--- DOCUMENT SEGMENT ---
Grim Details Of Marie Colvin's Death Revealed By Sunday Times

Grim Details Of Marie Colvin's Death Revealed By Sunday Times

Sunday Times war correspondent Marie Colvin, who was killed in Syria last week, died trying to retrieve her shoes so she could escape an army bombardment, her newspaper reported.

Details of her last hours emerged as efforts went on to rescue journalists wounded alongside her in the Baba Amr district of Homs, the Sunday Times said.

They had followed the Middle Eastern custom of taking off their shoes when they went into a building housing a rebel press centre, and tried to recover them as rockets fell.

Colvin, 56, was on the ground floor on Wednesday morning when missiles hit the upper floors.

The journalists - who included Paul Conroy, a photographer working for The Sunday Times, three French nationals and a Spaniard - were covered in dust but unhurt.

They prepared to flee but had to get their shoes first.

Colvin ran to the hall, where she had left hers, but when she got there, a rocket landed at the front of the building, a few yards away.

The blast killed her and Remi Ochlik, a French photojournalist. Conroy, in a nearby room, was hit by shrapnel in the leg and stomach; and Edith Bouvier, a French journalist, suffered multiple leg fractures.

--- SUPPLIED DATA ---
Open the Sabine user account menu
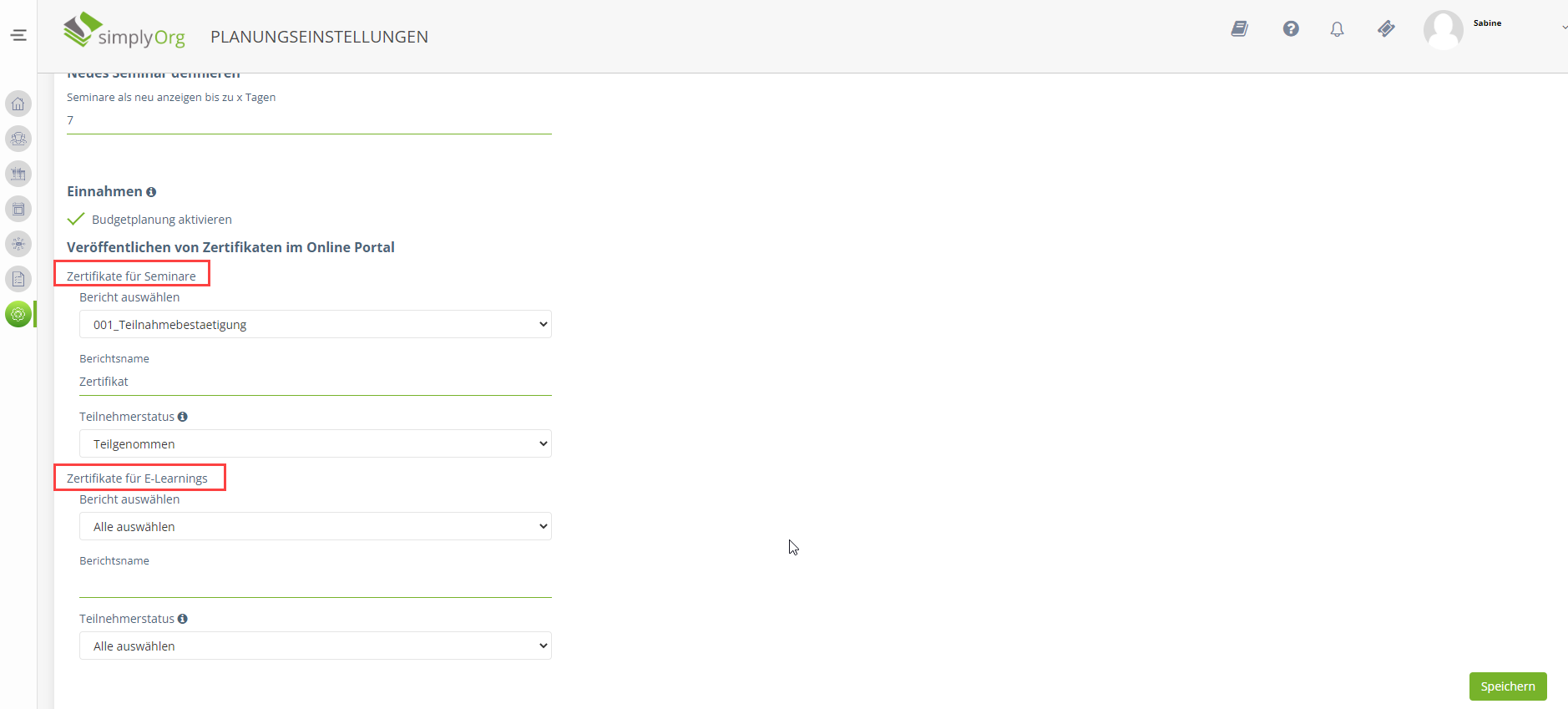 point(1486,28)
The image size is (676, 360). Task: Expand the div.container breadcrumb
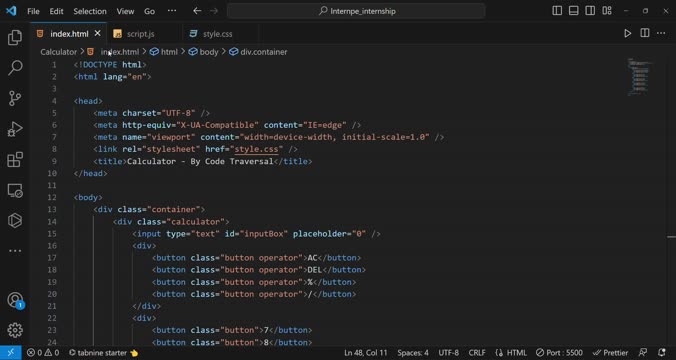point(258,52)
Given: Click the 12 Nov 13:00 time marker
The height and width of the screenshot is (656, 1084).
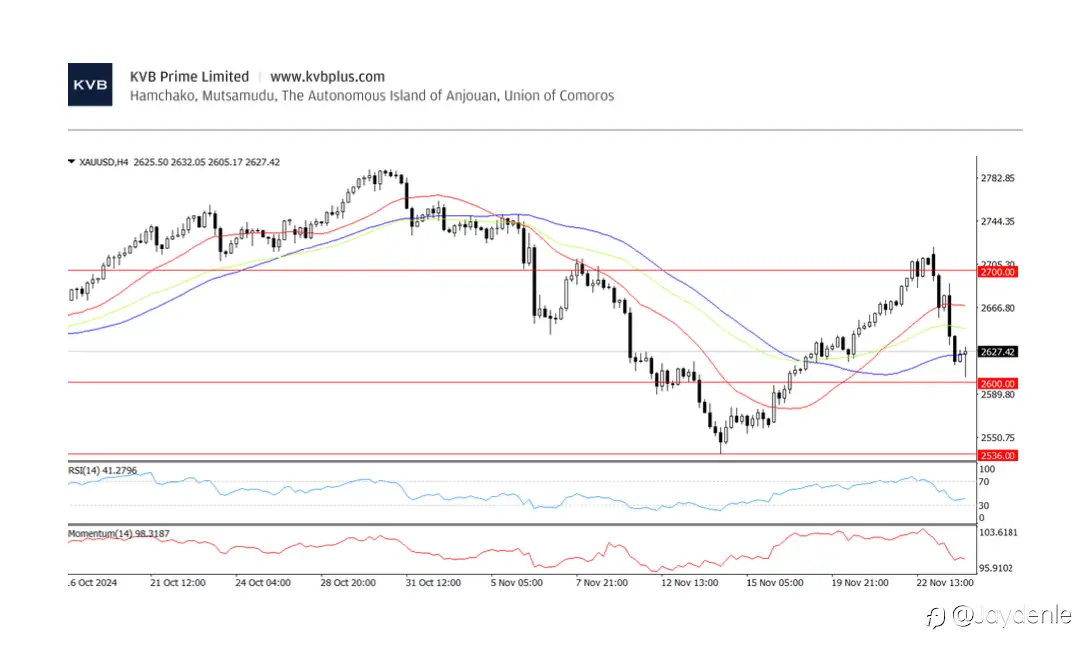Looking at the screenshot, I should [x=689, y=583].
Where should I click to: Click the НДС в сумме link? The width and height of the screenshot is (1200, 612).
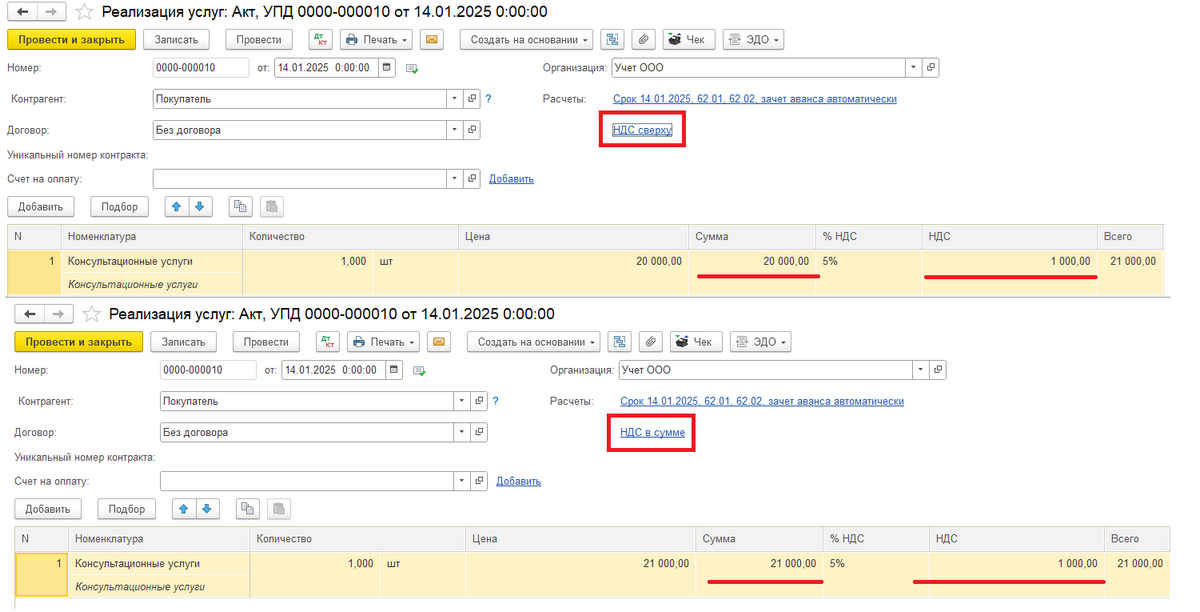(x=652, y=433)
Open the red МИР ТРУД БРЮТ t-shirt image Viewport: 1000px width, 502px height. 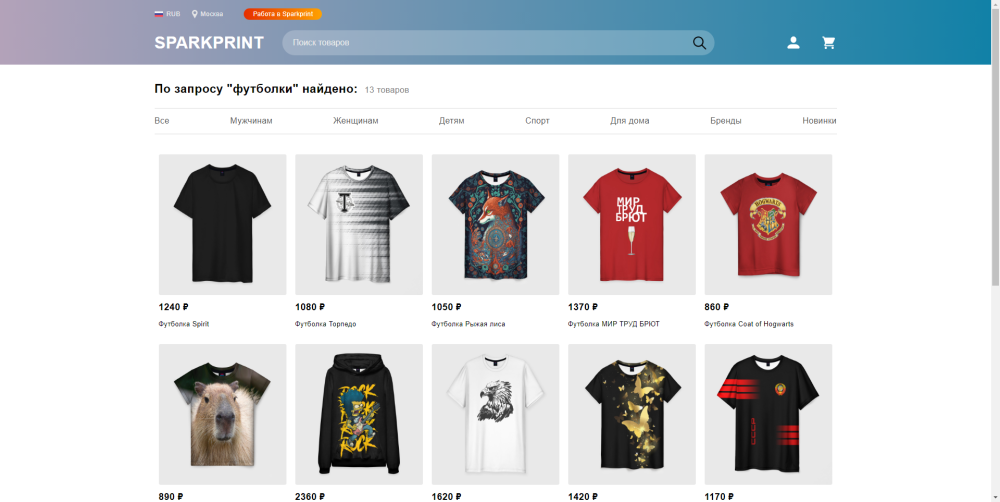(x=631, y=224)
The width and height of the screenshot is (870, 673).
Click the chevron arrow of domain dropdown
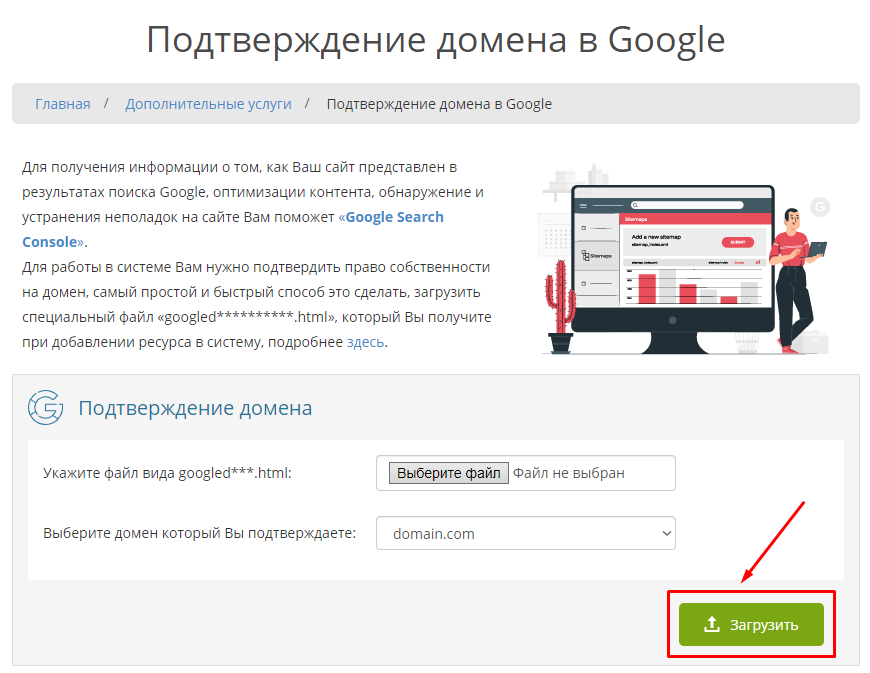pos(667,533)
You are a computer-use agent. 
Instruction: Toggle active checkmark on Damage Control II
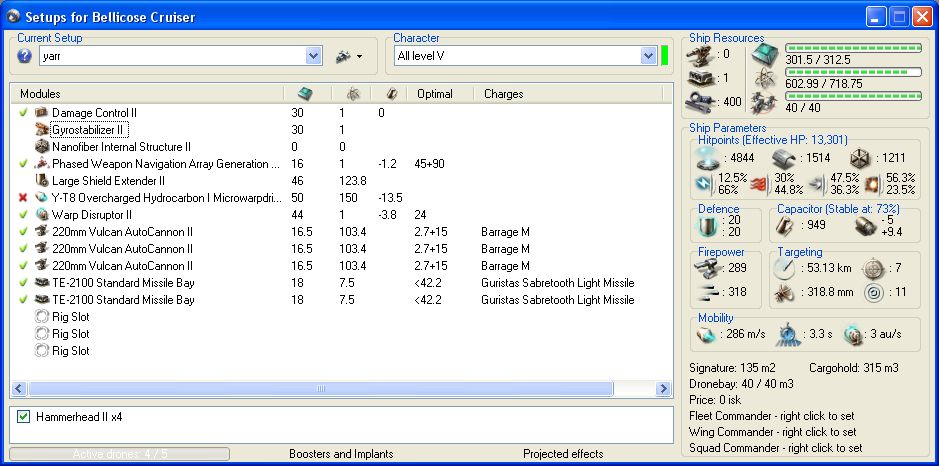tap(23, 113)
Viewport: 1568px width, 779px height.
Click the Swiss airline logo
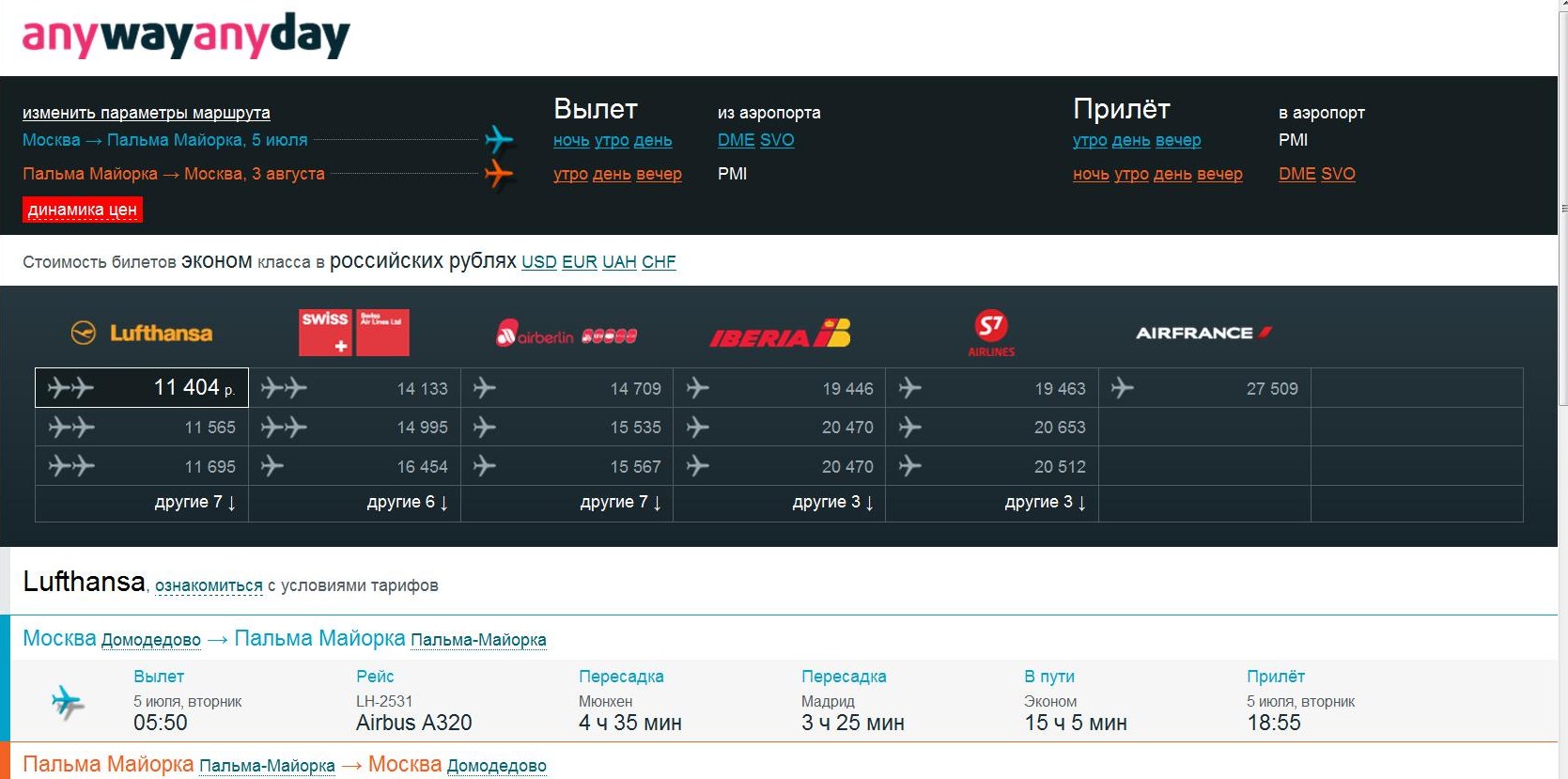tap(353, 333)
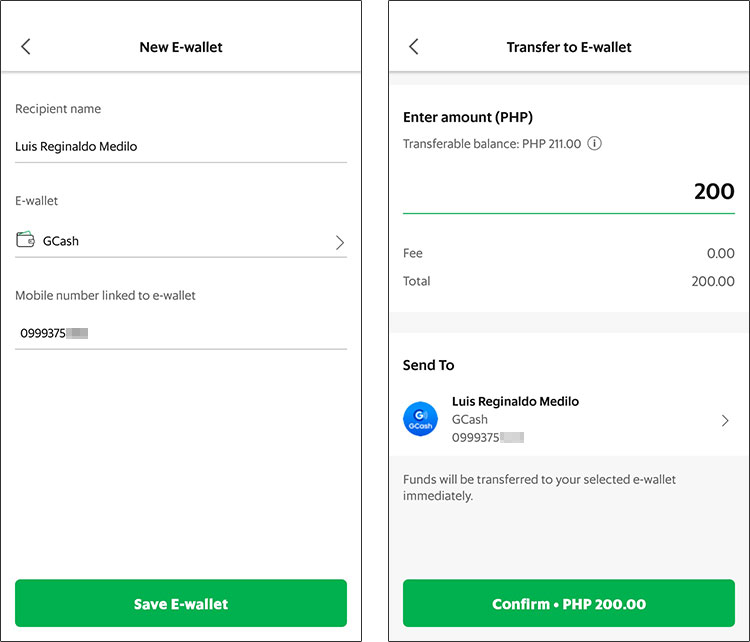Expand the E-wallet selection chevron
Screen dimensions: 750x642
click(x=340, y=243)
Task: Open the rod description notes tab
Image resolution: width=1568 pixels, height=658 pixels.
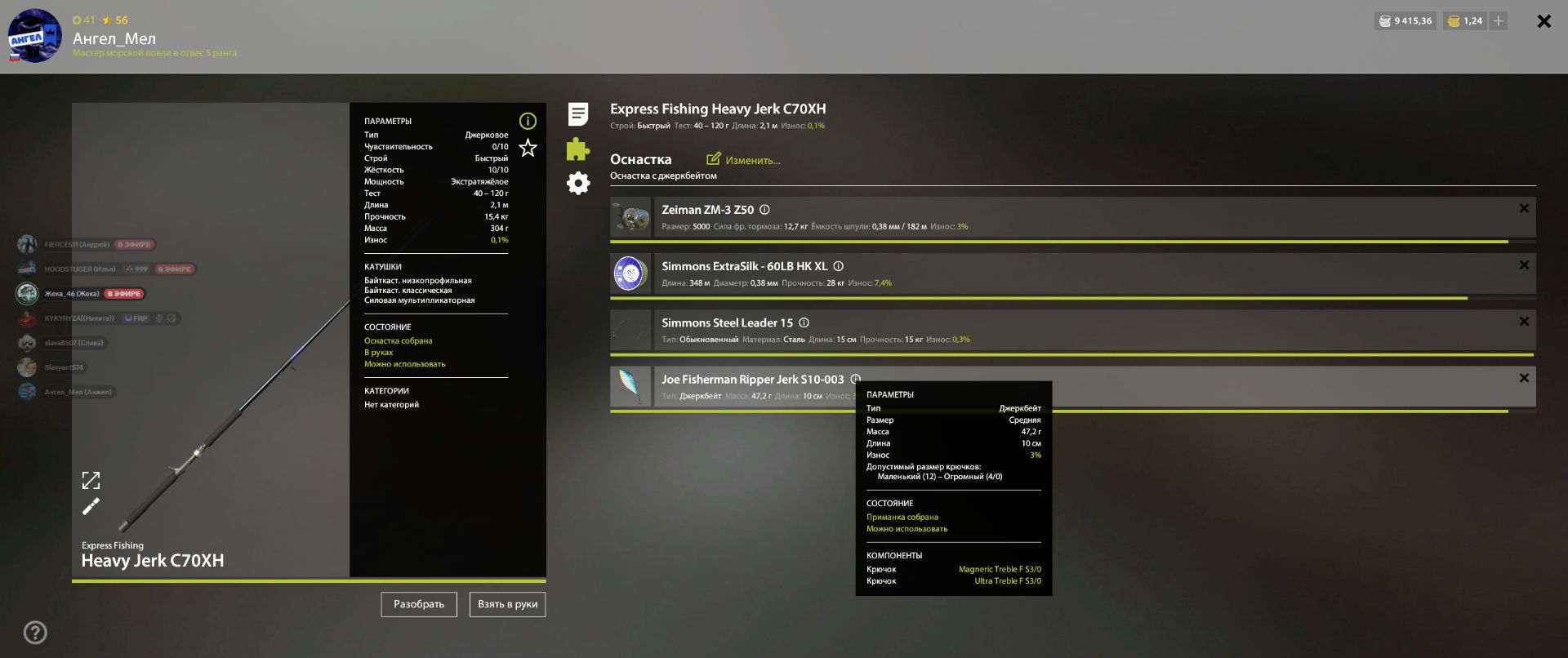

--- REQUIREMENT A ---
List every person named in the report on Marie Colvin's death.
--- REQUIREMENT B ---
Carry on the report on Marie Colvin's death from its final sentence.

--- EXERCISE OUTPUT A ---
Marie Colvin, Paul Conroy, Remi Ochlik, Edith Bouvier

--- EXERCISE OUTPUT B ---
The newspaper said hopes had faded today for the rescue of Conroy and Bouvier, who both urgently need medical treatment, and the others.

Reports said the evacuation had run into trouble because of distrust between the two sides during a ceasefire.

Conroy was reported to be refusing to leave without Colvin's body despite being in danger of potentially life-threatening infection if his wounds were not treated.

Colvin's partner sent a message saying she had always been concerned about the living and "please let no more people die ... for her body".

Seven rebels were found dead with their hands tied after trying to smuggle medicines into Baba Amr to help the journalists and other injured civilians. The medicines were scattered and two other rebels were missing, the newspaper said.